Les conflits au Moyen-Orient risquent de ralentir la croissance économique en Asie
JAKARTA - La Banque asiatique de développement (Asian Development Bank/ADB) a révélé que les conflits au Moyen-Orient pourraient réduire la croissance économique dans la région en pleine croissance d’Asie et du Pacifique jusqu’à 1,3 point de pourcentage au cours de la période 2026-2027.
Ce conflit pourrait également augmenter l'inflation de 3,2 points de pourcentage si la perturbation du marché de l'énergie dure plus d'un an.
« La confict a un impact sur l’economie en Asie et dans le Pacifique par l’augmentation des prix de l’energie, la disruption des chaines d’approvisionnement et du commerce, ainsi que des conditions financiers de plus en plus restrictives. Les secteurs du tourisme et des transferts de fonds (remittances) pourraient egalement etre affectes », a déclaré le chef de l’economie de la BAD Albert Park dans un rapport de recherche de la BAD, rapporté par ANTARA, samedi 28 mars.
L'ADB a décrit trois scénarios de risque qui montrent que l'impact sur l'économie des pays en voie de développement de la région dépendra fortement de la durée de la perturbation.
Dans un scénario de conflit de courte durée, la pression sur les prix de l'énergie s'apaisera relativement vite. Une perturbation plus prolongée aura un impact plus grand et persistant sur la croissance et l'inflation.
Les effets négatifs sur la croissance seront les plus graves pour les économies en croissance de la région de l’Asie du Sud-Est et du Pacifique, tandis que le taux d’inflation sera le plus élevé dans les économies d’Asie du Sud.
Ces scénarios reflètent un niveau élevé d'incertitude concernant l'évolution du conflit et les perturbations qui l'accompagnent, ce qui nécessite une approche prudente.
Au-delà de la hausse des prix de l'énergie, ces scénarios tiennent également compte de perturbations plus larges de la chaîne d'approvisionnement, ainsi que de la contraction des conditions financières à l'échelle mondiale.

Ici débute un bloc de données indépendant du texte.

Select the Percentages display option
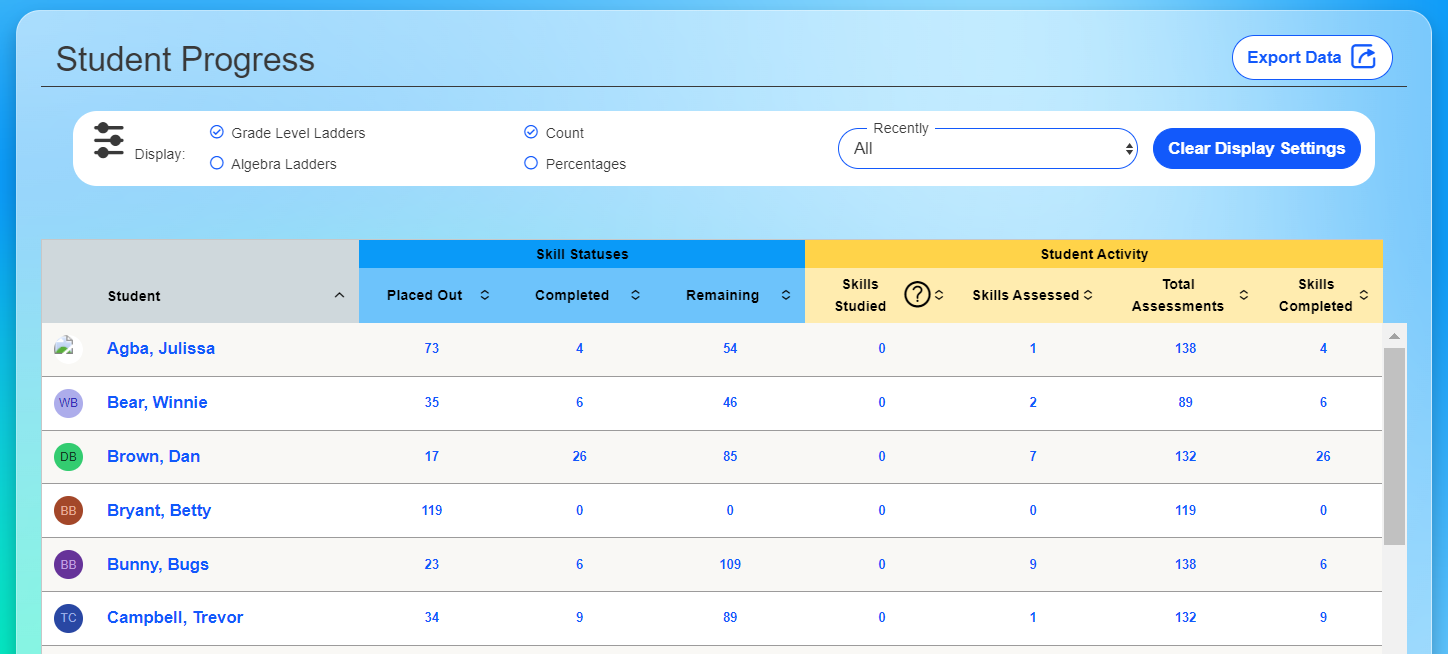This screenshot has height=654, width=1448. click(x=531, y=163)
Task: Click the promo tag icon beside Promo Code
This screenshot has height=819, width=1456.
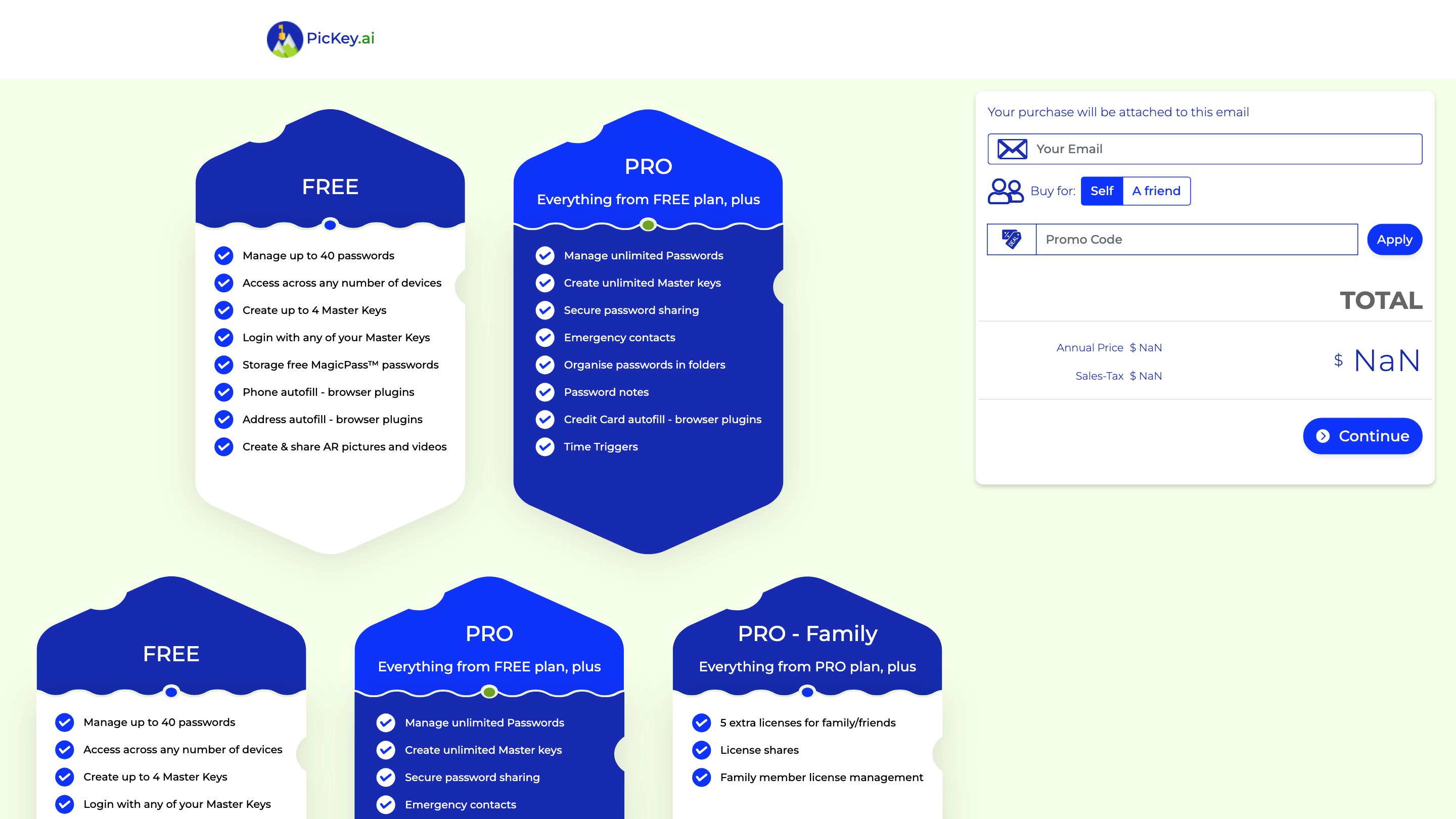Action: (x=1011, y=239)
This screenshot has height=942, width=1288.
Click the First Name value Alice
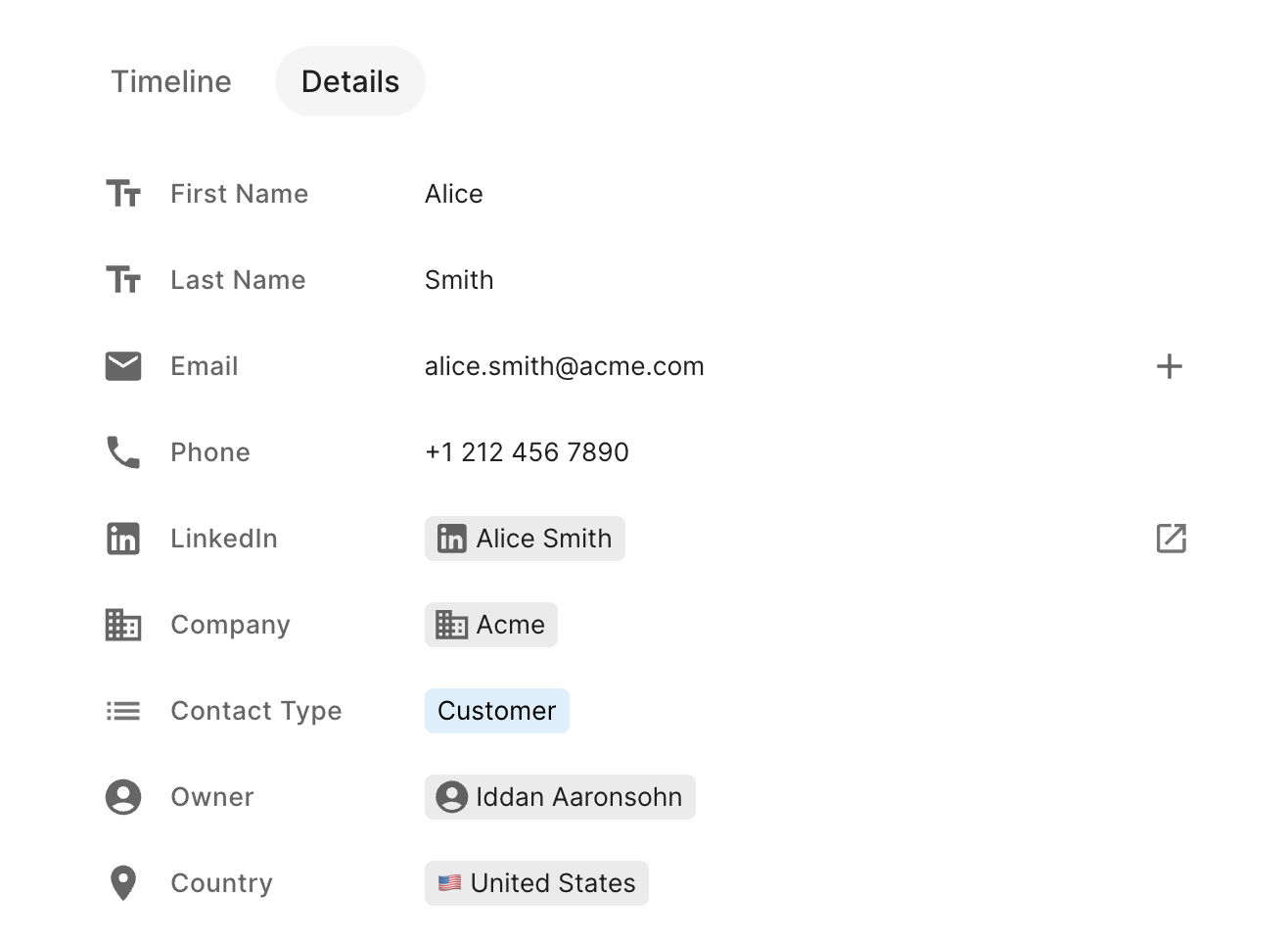pos(454,194)
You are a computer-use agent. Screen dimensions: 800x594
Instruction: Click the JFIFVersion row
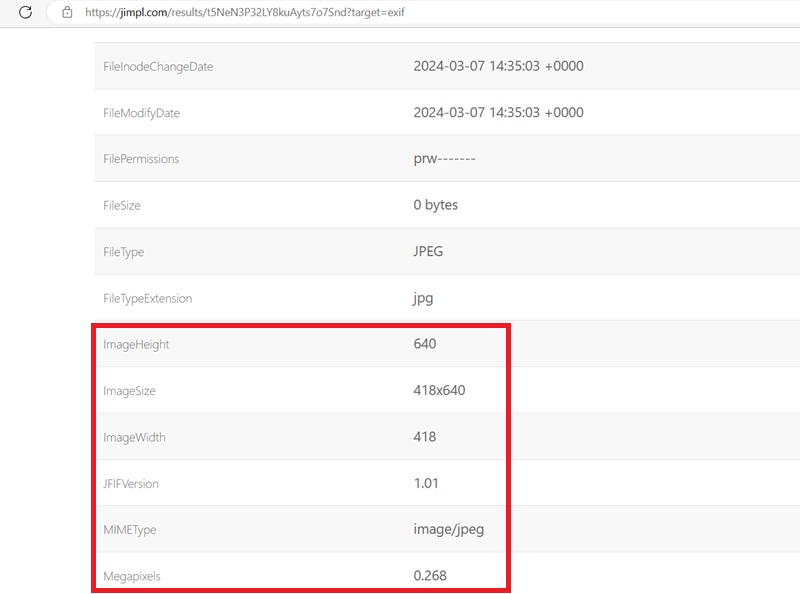(x=300, y=483)
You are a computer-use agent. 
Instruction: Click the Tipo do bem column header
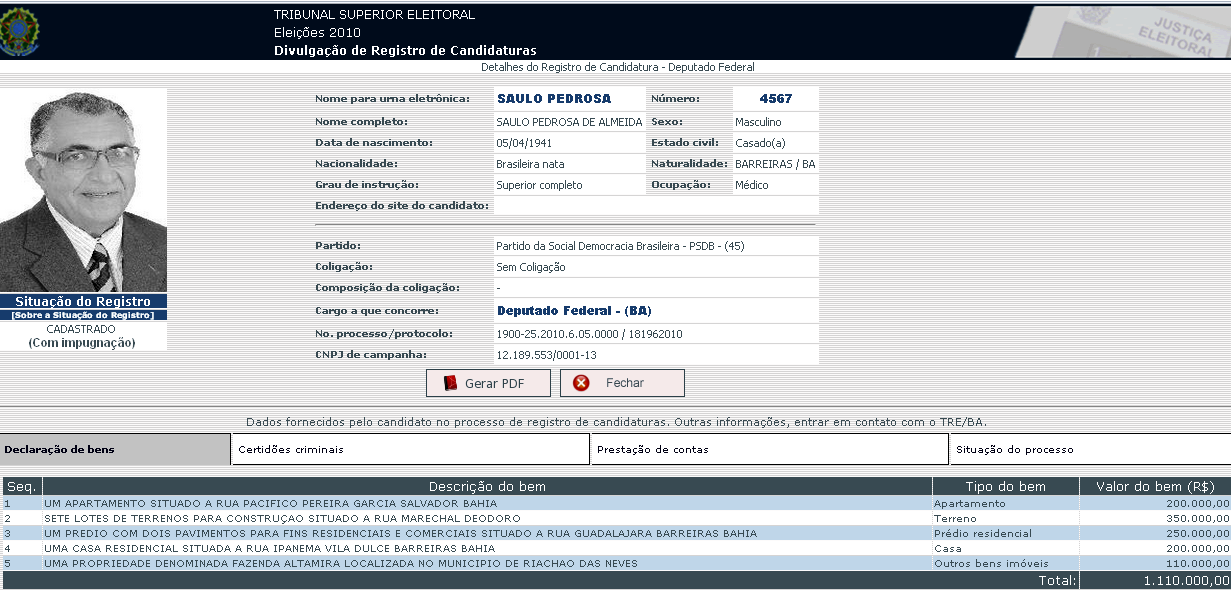pos(1004,487)
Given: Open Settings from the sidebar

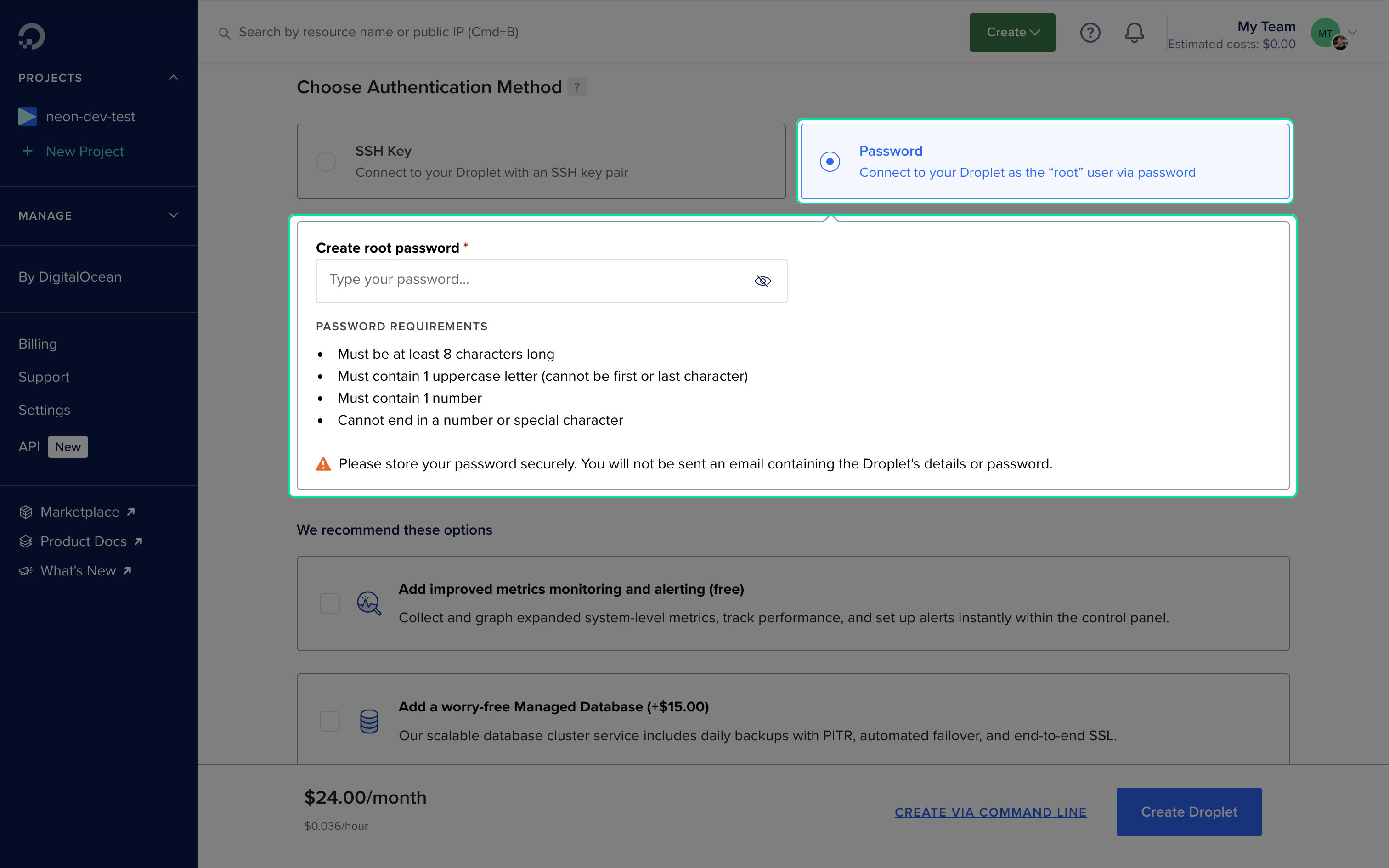Looking at the screenshot, I should pos(44,410).
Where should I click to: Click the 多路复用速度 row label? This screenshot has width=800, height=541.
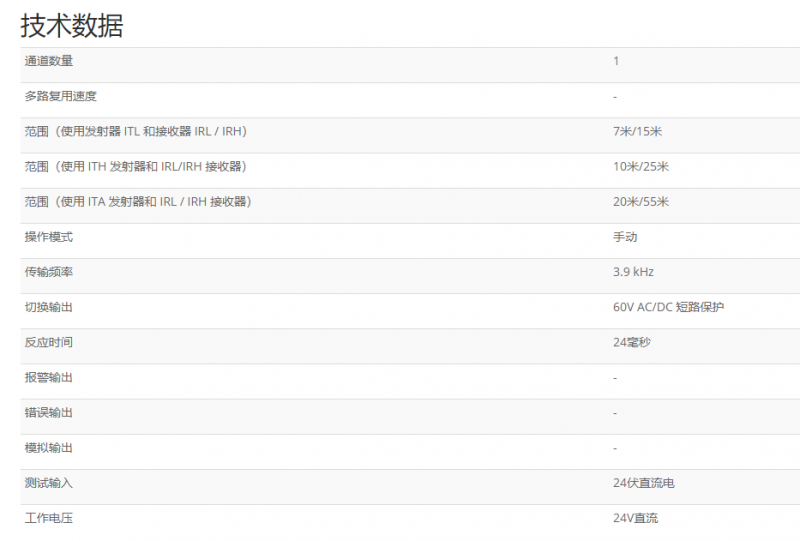(61, 96)
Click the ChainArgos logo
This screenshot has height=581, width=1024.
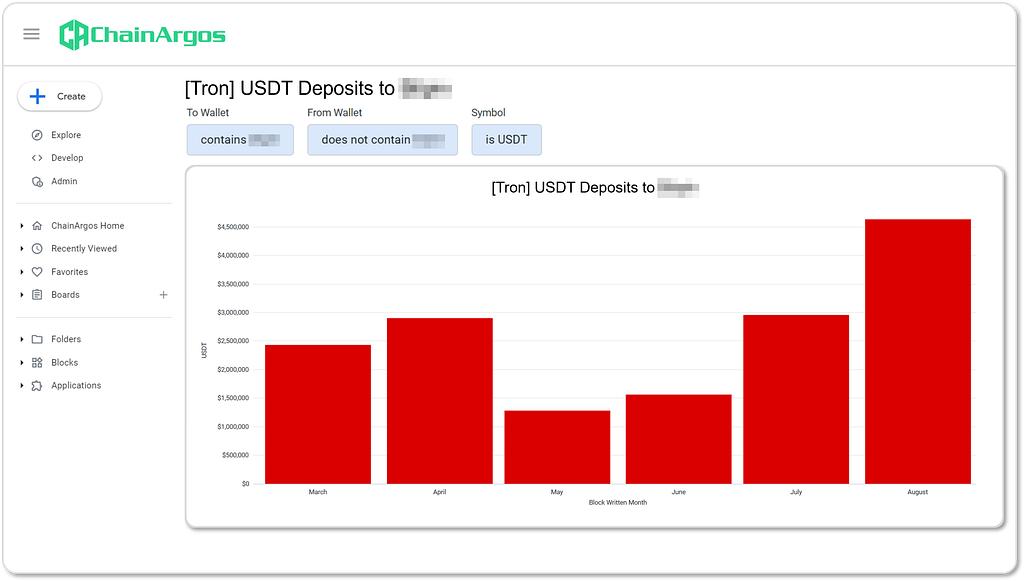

« Une perturbation prolongée de l’approvisionnement en énergie peut forcer les économies en expansion de la région Asie-Pacifique à faire face à un dilemme difficile entre une croissance ralentie et une inflation croissante », a déclaré le chef économiste de la Banque asiatique de développement, Albert Park.
Son parti estime que le gouvernement doit se concentrer sur l’atténuation des tensions du marché et la protection des groupes les plus vulnérables, tout en appliquant des politiques visant à renforcer la résilience à long terme.
L'ADB propose quatre mesures politiques principales pour faire face à ces problèmes. Premièrement, une politique axée sur la stabilisation, et non sur la répression des signaux de prix.
« Permettre aux prix de l’énergie d’augmenter, au moins en partie, peut encourager les économies d’énergie, le passage à d’autres sources de carburant et les investissements dans des sources d’énergie alternatives. Les contrôles des prix généralisés ou les subventions générales risquent de fausser les incitations, de retarder les ajustements et de mener à une allocation inefficace des ressources », a-t-il dit.
La prochaine étape consiste à fournir un soutien fiscal ciblé et doté d’un calendrier clair afin de soutenir les ménages vulnérables et les secteurs les plus touchés.
Cela peut atténuer les répercussions sociales de l'augmentation des prix, tout en réduisant les coûts fiscaux et en maintenant les incitatifs à s'adapter à ces chocs.
Le troisième est que la banque centrale devrait se concentrer sur les efforts visant à limiter l’excessive volatilité du marché tout en surveillant toujours les attentes d’inflation avec la priorité principale de fournir un soutien de liquidité ciblé pour maintenir la fluidité du fonctionnement du marché.
La politique de resserrement trop agressive est perçue comme risquant d’aggraver les obstacles à la croissance et d’aggraver la volatilité financière. Bien que le resserrement de la politique dans une certaine mesure puisse être nécessaire, a-t-il poursuivi, les efforts visant à stabiliser les attentes inflationnistes par le biais d’une communication efficace de la banque centrale restent la clé principale.
Enfin, le gouvernement devrait limiter la demande d’energie. Les mesures pratiques qui peuvent être prises comprennent la fixation d’une limite de temperature de climatisation, la suppression de l’éclairage non essentiel, la promotion de l’économie d’energie aux heures de pointe, ainsi que l’application de politiques de travail à domicile ou de travail par roulement.
« Offrir des incitatifs pour l’utilisation des transports publics et appliquer une journée sans véhicules motorisés dans les zones urbaines pendant les jours fériés peut également aider à réduire l’utilisation de carburant pour les transports », a déclaré Albert.